Flags of United States and European Union, waving in different directions. Credit: alexx_60/Adobe Stock.
The European Parliament has agreed to restart the ratification process for a frozen trade deal with the U.S. after President Donald Trump walked back his threats to seize Greenland. European Union (EU) lawmakers on the trade committee made the move today, rescheduling a canceled committee vote to adopt the EU's trade pact with the United States, which was struck last summer but never fully implemented. The vote could take place on February 24, committee chair Bernd Lange said on X.
The decision does not guarantee easy passage for the free-trade agreement. There are still prominent EU lawmakers expressing skepticism. If the deal gets committee signoff, it will then face a full Parliament vote.
Within minutes of the announcement, Parliament's second-largest group, the center-left Socialists and Democrats, vowed to not support the deal unless it includes a clause suspending the agreement if the U.S. threatens EU sovereignty. "We will not rubber-stamp any deal," Lange said in a statement. "We still have negotiations ahead of us to improve it."

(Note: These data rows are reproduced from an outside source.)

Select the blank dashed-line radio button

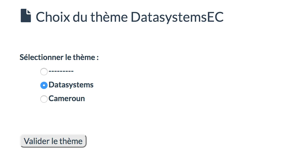click(x=44, y=72)
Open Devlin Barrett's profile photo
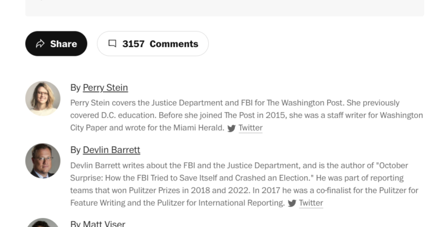 [43, 160]
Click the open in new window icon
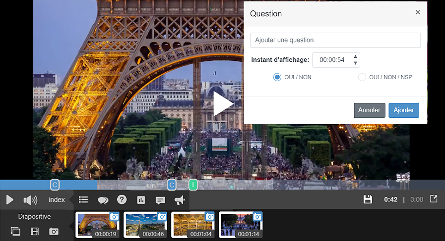 pos(433,199)
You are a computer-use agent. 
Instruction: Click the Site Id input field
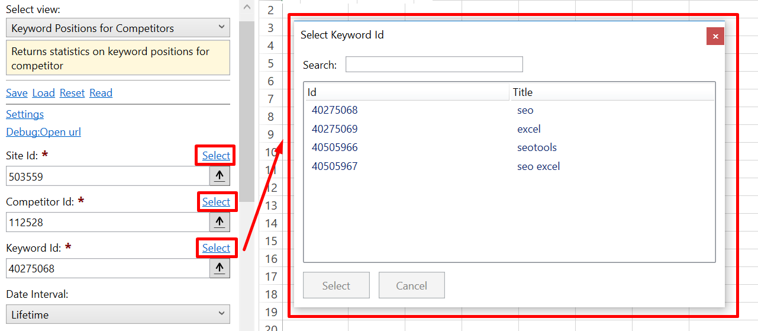(x=108, y=176)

Conversely, Parliament's largest group, the center-right European People's Party came out emphatically in favor of the deal, arguing that continuing to block it would only pile more costs on EU businesses. "Our businesses cannot wait, and neither can our economy," said Zeljana Zovko, the group's lead EU lawmaker on U.S. trade relations, in a statement. "We must move forward now."
The EU–U.S. trade pact was put on pause last month, with EU lawmakers citing Trump's "coercive" actions over Greenland, a Danish territory. But after Trump retracted his vow to hit European countries with tariffs until they ceded the Arctic island, European Parliament President Roberta Metsola said she wanted to resume the approval process.
The trade deal was initially clinched last July. The EU agreed to remove nearly all tariffs on American products, while accepting a 15 percent duty on most exports to the United States and a 50 percent levy on steel and aluminum. The imbalanced accord prompted criticism in Europe, but numerous leaders defended it as a way to stabilize the relationship with the bloc's largest trading partner. The EU was also hoping to keep Trump on its side in Ukraine.
But even before Trump's Greenland tariff threat, the EU–U.S. trade deal faced a rocky path in the European Parliament. A group of EU lawmakers opposed the deal from the start, and criticism mounted after the U.S. extended its 50 percent metals tariff to hundreds of additional products. The U.S. then demanded changes to EU tech rules in exchange for rolling back the expanded tariffs, drawing further ire from opponents.
The Socialists and Democrats said they will reject the trade pact if the expanded 50 percent tariffs aren't reduced to 15 percent. Until then, Lange said, "there can be no tariff-free access for U.S. steel and aluminum to the European market."